Thanks so much for taking the time to respond. It is pretty 'normal' stuff. nothing too hardcore at all. It seems ot be mostly college age girls and guys - nothing rough or crazy. just sex.
I do think he is happy in our marriage and everything else but - I wonder if he sees me as his best friend/family and just not the person/place he goes to. When we have sex - it's good. but there must be something there he is not getting from me.
I couldn't disagree more. It all depends on the function of the porn. A lot of women watch porn as well. This is why I asked what kind of porn he is watching. There is some real disgusting porn out there and some of quality as well that does not degrade women.
Everyone is welcome to their opinion and obviously I have core issues with porn at a moral level. I think it is wrong on numerous levels. I don’t state anywhere in my post that this is a male issue only. My point for this poster is that her husband is engaging in an activity that is hurting both her and her marriage. She never before questioned her self esteem and doesn’t understand why he seems to prefer porn over sex with her.

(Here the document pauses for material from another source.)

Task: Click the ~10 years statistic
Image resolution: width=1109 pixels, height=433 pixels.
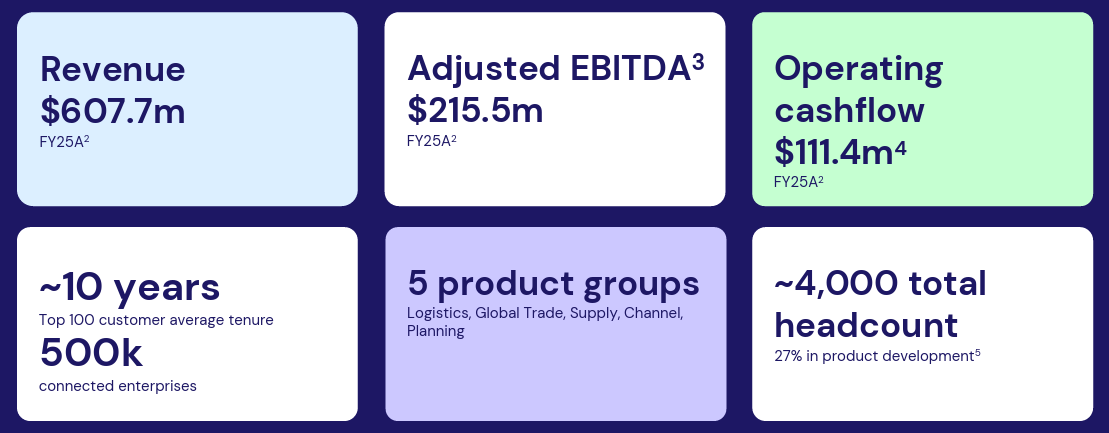Action: 129,287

NW2008 continue to speak with your husband to make it clear this hurts you. A spouse should always be willing to listen and understand when something hurts their partner. They should be willing to stop that activity or try to work out a compromise they can both live with. This is not limited to porn, but can be found in any number of activities that hurt the marriage. Since your husband is reacting in an angry manner this is a difficult subject to broach. Have you tried writing him a letter explaining your feelings?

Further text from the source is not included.